In order to create a similar system in Britain, Glen says The Ethical Butcher hopes to find ways to make it easier for brands to source from regenerative farms. “I’d like to think that throughout the year we can start putting together a directory and talking to people, and just put a bit of time and effort into it.”
Mary says Regenuary offers “an extraordinary opportunity to connect people to where their food comes from,” and to empower consumers to make informed decisions. “All the power is with consumers, it’s just we as consumers don’t know that. So let’s empower consumers. Let’s treat consumers like grown ups, like they can understand subtle conversations.
“I think there’s a way that we can work together to make the food that we need to eat for the long term,” Mary says.
Regenuary has proved to be contentious in the vegan community, but Glen says that was never the intention. “It’s not an attack on veganism, it’s an attack on anyone who makes bad decisions, and that includes vegans and omnivores,” he explains.
While decisions around diet can be very personal, Glen believes that consumers need to be informed about the food they eat. “The whole point of it was to say ‘make better choices about what you eat’. It’s a decision making process, it’s not about one versus the other,” he added.
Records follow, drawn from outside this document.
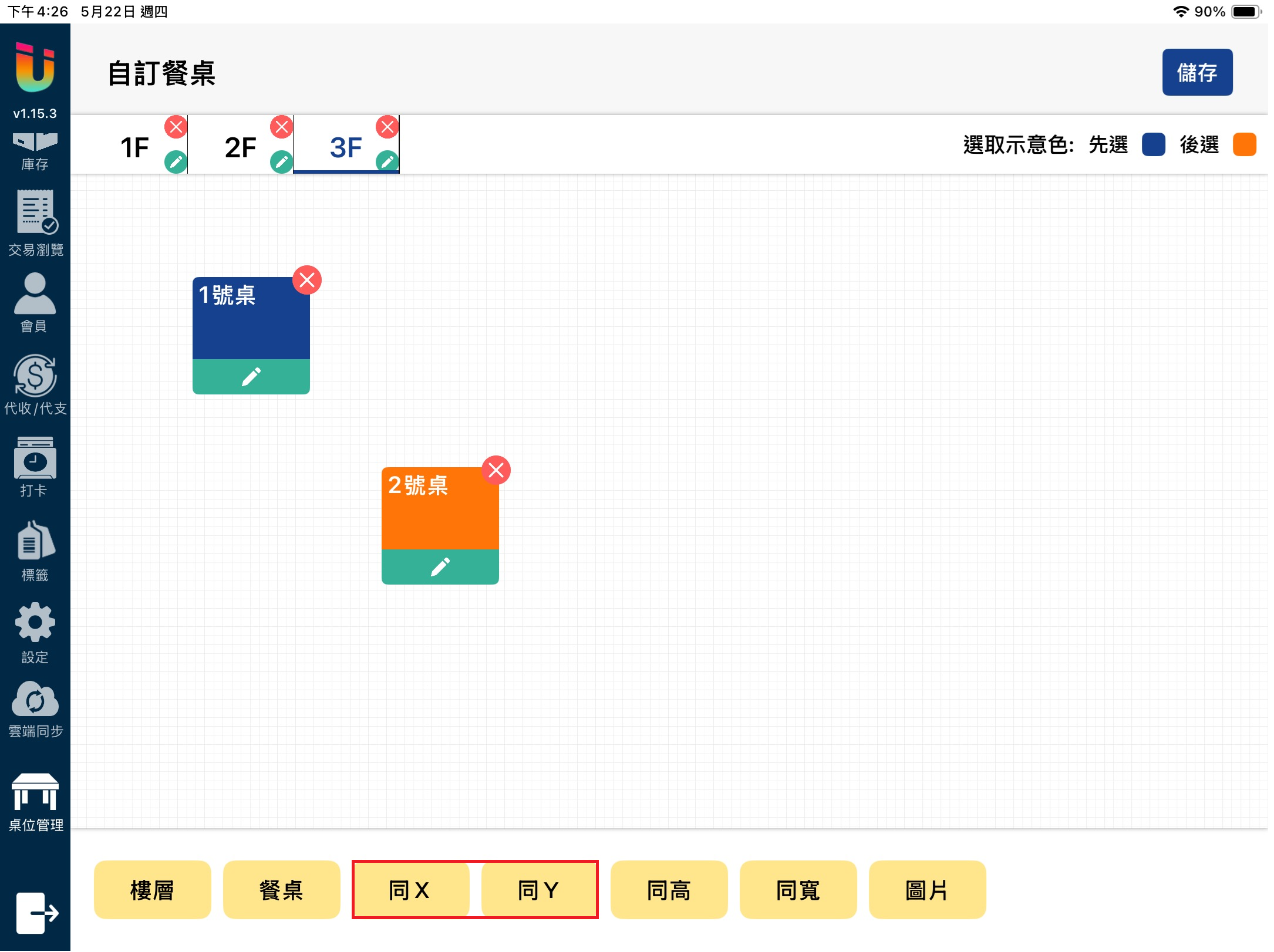Image resolution: width=1274 pixels, height=952 pixels.
Task: Click the 同高 same-height button
Action: click(x=669, y=890)
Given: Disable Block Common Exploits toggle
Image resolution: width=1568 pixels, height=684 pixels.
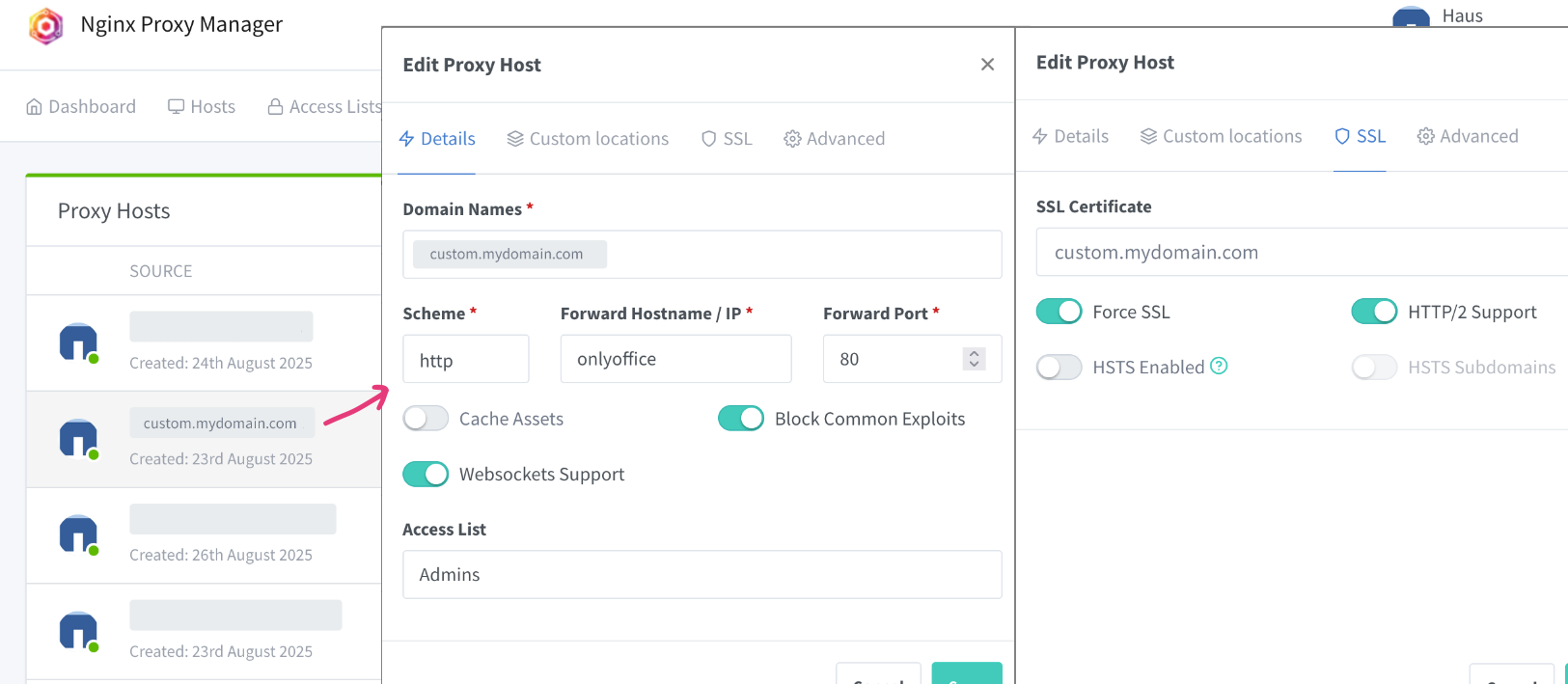Looking at the screenshot, I should pyautogui.click(x=741, y=419).
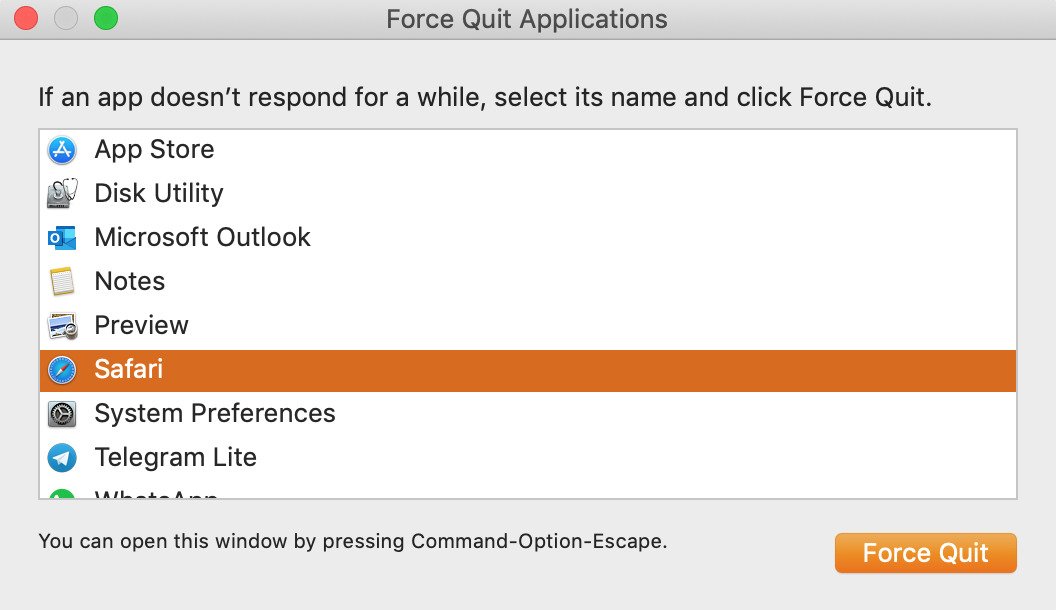Click the Preview app icon
The image size is (1056, 610).
pos(63,326)
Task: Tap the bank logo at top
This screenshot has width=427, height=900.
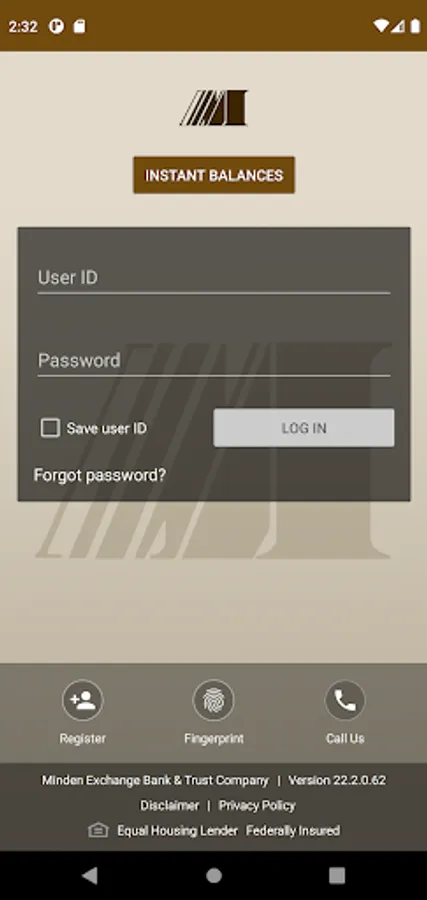Action: (x=214, y=107)
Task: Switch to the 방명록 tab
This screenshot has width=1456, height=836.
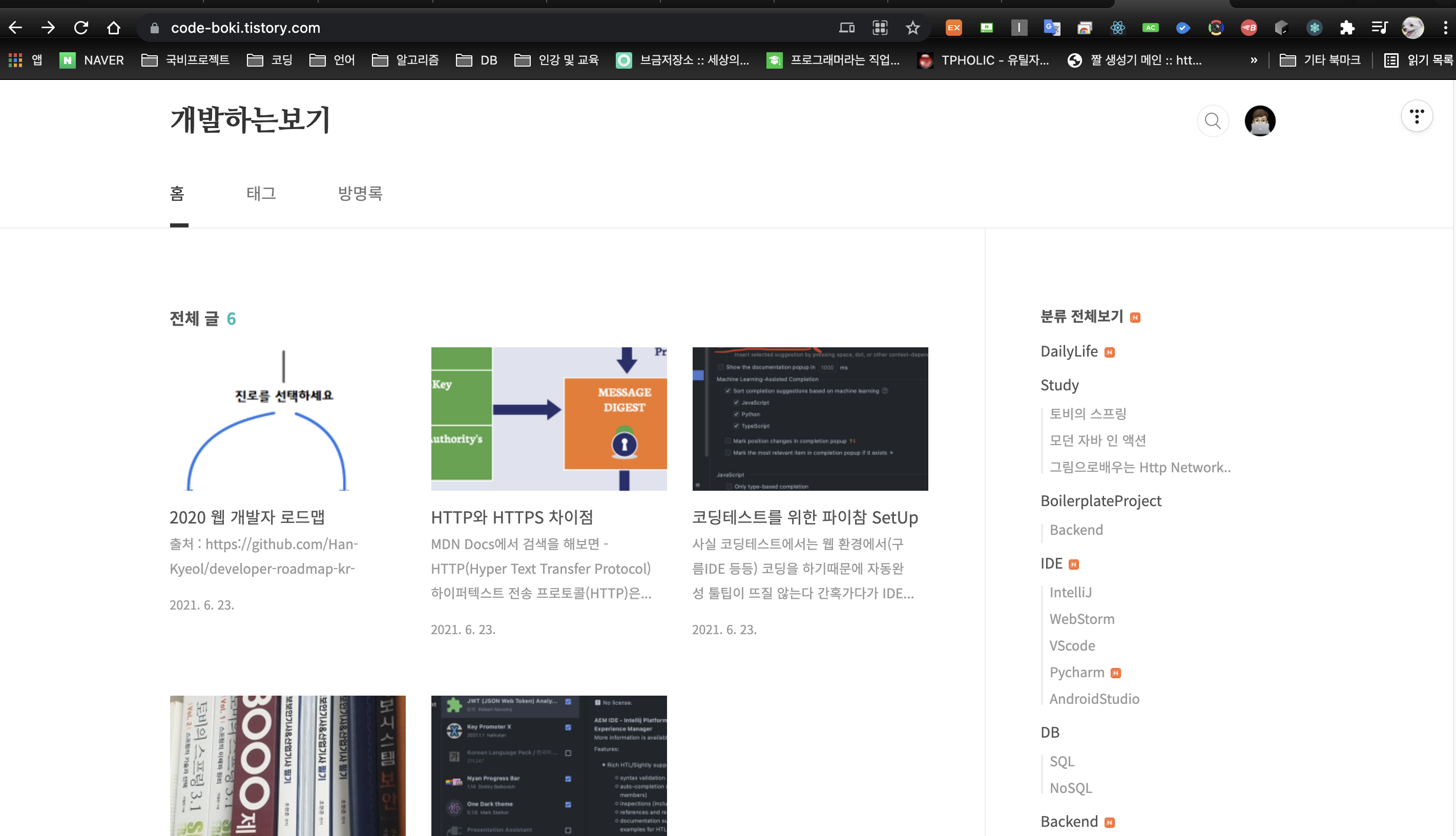Action: pyautogui.click(x=360, y=194)

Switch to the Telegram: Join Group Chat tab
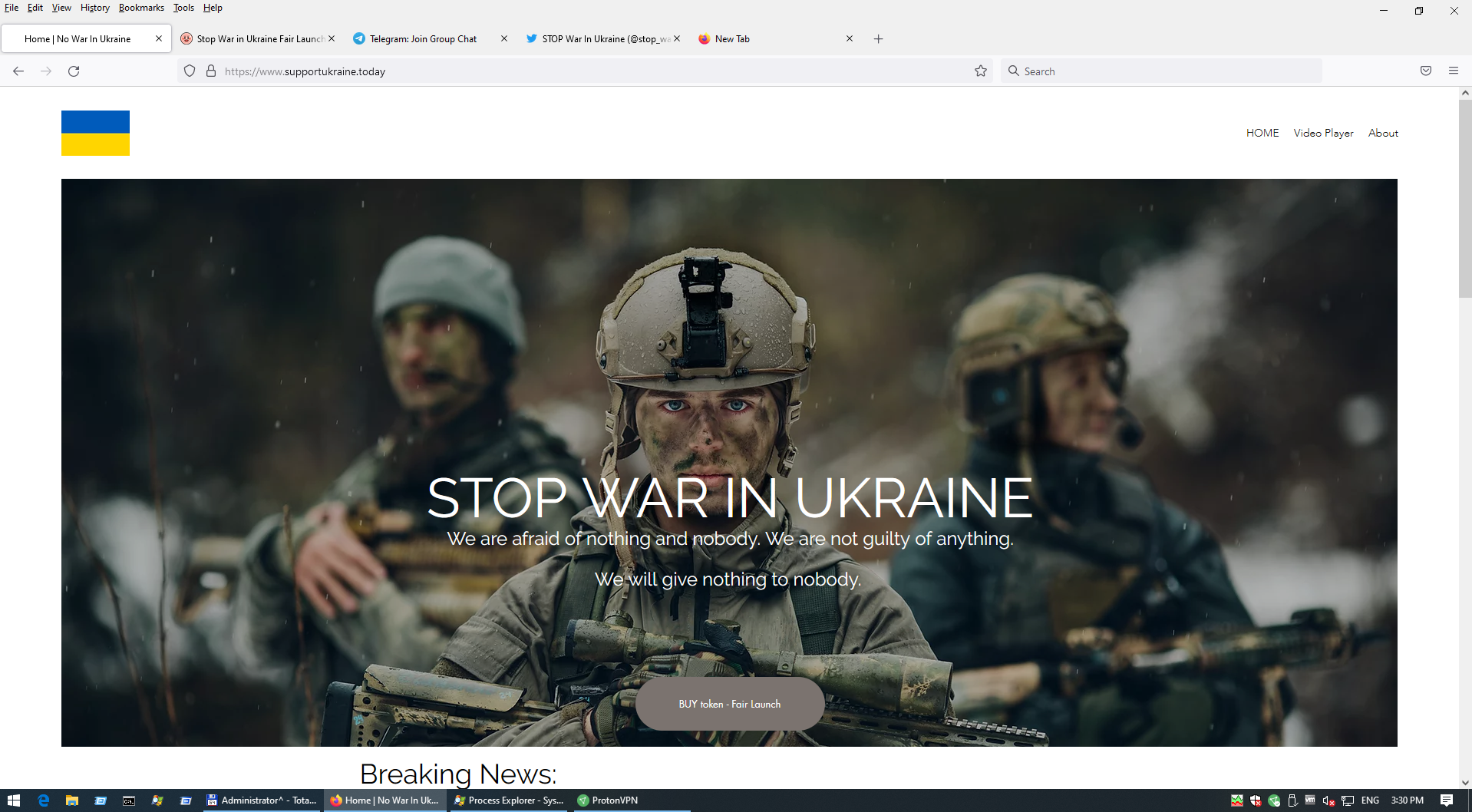(x=423, y=39)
For instance, on its website the business compares the impact on the planet of eating an avocado grown in Mexico versus an ethically reared cow, and concludes that pasture-raised beef is the more ethical choice.
Mary believes that removing animals from farming can be detrimental to regenerative agriculture. “I think that if you take out the animal step in farming, you’re harvesting the resources of the soil in a way that isn’t really long term.” Indeed, a recent report by the Food, Farming and Countryside Commission charity found that the UK’s beef herd could be at the centre of a sustainable farming system so long as production and consumption of meat, milk and eggs fall.
Research around climate-friendly diets often encourages consumers to eat less meat to reduce emissions, and the growing popularity of Veganuary shows that consumers are keen to change their habits. In 2019, a special report by the Intergovernmental Panel on Climate Change (IPCC) included a policy recommendation to reduce meat consumption. “We don’t want to tell people what to eat,” Hans-Otto Pörtner, a co-chair of the IPCC’s working group on impacts, adaptation and vulnerability, said at the time. “But it would indeed be beneficial, for both climate and human health, if people in many rich countries consumed less meat, and if politics would create appropriate incentives to that effect.”
Glen hopes that Regenuary continues to make consumers question their food choices, this month and in the years to come. And although The Ethical Butcher plans to keep spreading the word, he wants Regenuary to take on a life of its own. “I want to decentralise it, I don’t want it to be something that we own. I just want it to be out there as a thought process.”
With Regenuary, independents have an opportunity to take the conversation further by drawing attention to locally made and regenerative products, from British-grown fruit and veg to responsibly sourced meat. By doing this, retailers are not only supporting Britain’s farmers, but also a more sustainable food system.